Convolutional Neural Networks for Image Segmentation
Localisation, detection, and segmentation
03-May-2026
CNNs for computer vision
Some of the material from this lecture comes from online courses of Charles Ollion and Olivier Grisel - Master Datascience Paris Saclay. CC-By 4.0 license.
Beyond image classification
Classification answers “what is in this image?” — but real-world vision asks more:
Where is the object? (localisation)
How many objects, and which class is each one? (detection)
Which pixels belong to which object? (segmentation)
From classification to dense prediction
Same backbone (CNN/ViT) — but with task-specific heads
The pretrained classifier is the starting point in (almost) every modern approach
Outline
Localisation as regression
Detection algorithms (YOLO, RetinaNet, Faster R-CNN)
Fully convolutional networks → U-Net
Losses and transfer learning for segmentation
Instance segmentation (Mask R-CNN) and what came after
Localisation
Single object per image
Predict coordinates of a bounding box (x, y, w, h)
Evaluate via Intersection over Union (IoU)
Localisation as regression
Classification + Localisation
Use a pre-trained CNN on ImageNet (e.g. ResNet)
The “localisation head” is trained separately with regression
At test time, use both heads
C classes, 4 output dimensions (1 box)
Predict exactly N objects: predict (N \times 4) coordinates and (N \times K) class scores
Object detection
We don’t know in advance the number of objects in the image. Object detection relies on object proposal and object classification :
Object proposal: find regions of interest (RoIs) in the image
Object classification: classify the object in these regions
Two main families
Single-Stage : a grid in the image where each cell is a proposal (SSD, YOLO, RetinaNet)
Two-Stage : region proposal then classification (Faster-RCNN)
YOLO (You Only Look Once)
For each cell of the S \times S grid predict:
B boxes and confidence scores C (5 \times B values) + classes c
Final detections: C_j \cdot \mathrm{prob}(c) > \text{threshold}
One CNN, one forward pass — real-time detection
Globally processes the entire image at once
Redmon et al. “You only look once: Unified, real-time object detection.” CVPR 2016. The single-shot grid is still the conceptual core, even if modern YOLO versions add anchor-free heads, FPN, decoupled heads, etc.
YOLO today
The original YOLO concept is now a mature production library maintained by Ultralytics.

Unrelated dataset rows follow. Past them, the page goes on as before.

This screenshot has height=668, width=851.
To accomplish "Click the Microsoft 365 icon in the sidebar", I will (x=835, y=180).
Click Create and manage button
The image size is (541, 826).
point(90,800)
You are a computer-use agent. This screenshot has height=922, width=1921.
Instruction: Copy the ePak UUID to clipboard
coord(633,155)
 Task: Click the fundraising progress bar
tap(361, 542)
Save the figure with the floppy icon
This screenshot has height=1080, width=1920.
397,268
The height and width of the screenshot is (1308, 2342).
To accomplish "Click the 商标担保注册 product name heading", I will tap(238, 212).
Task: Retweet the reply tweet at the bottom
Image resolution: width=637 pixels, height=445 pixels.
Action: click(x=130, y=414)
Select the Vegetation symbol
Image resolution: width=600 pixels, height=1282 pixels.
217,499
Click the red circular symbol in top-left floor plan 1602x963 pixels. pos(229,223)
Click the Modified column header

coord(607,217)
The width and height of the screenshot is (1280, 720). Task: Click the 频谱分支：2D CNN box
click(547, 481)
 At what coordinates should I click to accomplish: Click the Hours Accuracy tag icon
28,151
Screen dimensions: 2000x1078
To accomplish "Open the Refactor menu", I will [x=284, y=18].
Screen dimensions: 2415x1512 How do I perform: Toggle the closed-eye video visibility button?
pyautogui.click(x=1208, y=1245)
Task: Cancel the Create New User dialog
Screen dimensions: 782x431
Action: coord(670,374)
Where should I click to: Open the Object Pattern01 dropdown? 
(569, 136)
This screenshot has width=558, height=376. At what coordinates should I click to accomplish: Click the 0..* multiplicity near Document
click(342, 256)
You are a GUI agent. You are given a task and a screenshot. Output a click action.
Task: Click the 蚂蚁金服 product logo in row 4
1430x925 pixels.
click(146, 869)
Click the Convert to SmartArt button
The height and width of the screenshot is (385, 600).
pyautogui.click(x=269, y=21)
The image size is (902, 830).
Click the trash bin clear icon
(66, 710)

from ultralytics import YOLO
model = YOLO("yolo11n.pt" ) # COCO-pretrained, ~3 MB
results = model.predict("img.jpg" ) # detection
results = model.predict("img.jpg" , task= "segment" ) # instance segmentation
Current generation: YOLOv11 (2024) — anchor-free, decoupled heads, FPN
One package covers detection, instance segmentation, pose estimation, OBB, tracking
Real-time on CPU for the small variants; GPU for bigger ones
RetinaNet
Single stage detector with:
Multiple scales through a Feature Pyramid Network
More than 100K boxes proposed
Focal loss to manage imbalance between background and real objects
See this post for more information.
Lin, Tsung-Yi, et al. “Focal loss for dense object detection.” ICCV 2017.
Box Proposals
Instead of using a predefined set of box proposals, find them on the image:
Selective Search — from pixels (not learnt)
Faster R-CNN — Region Proposal Network (RPN)
Crop-and-resize operator (RoI-Pooling ):
Input: convolutional map + N regions of interest
Output: tensor of N \times 7 \times 7 \times \text{depth} boxes
Allows the gradient to propagate only on interesting regions, and efficient computation
Faster R-CNN
Replace Selective Search with RPN , train jointly
Region proposal is translation invariant, compared to YOLO
Ren, Shaoqing, et al. “Faster r-cnn: Towards real-time object detection with region proposal networks.” NIPS 2015
Segmentation
Output a class map for each pixel (here: dog vs background).
Instance segmentation : specify each object instance as well (two dogs have different instances)
This can be done through object detection + segmentation
Convolutionize
Slide the network with an input of (224, 224) over a larger image. Output of varying spatial size
Convolutionize : change Dense (4096, 1000) to 1 \times 1 Convolution, with 4096, 1000 input and output channels
Gives a coarse segmentation (no extra supervision)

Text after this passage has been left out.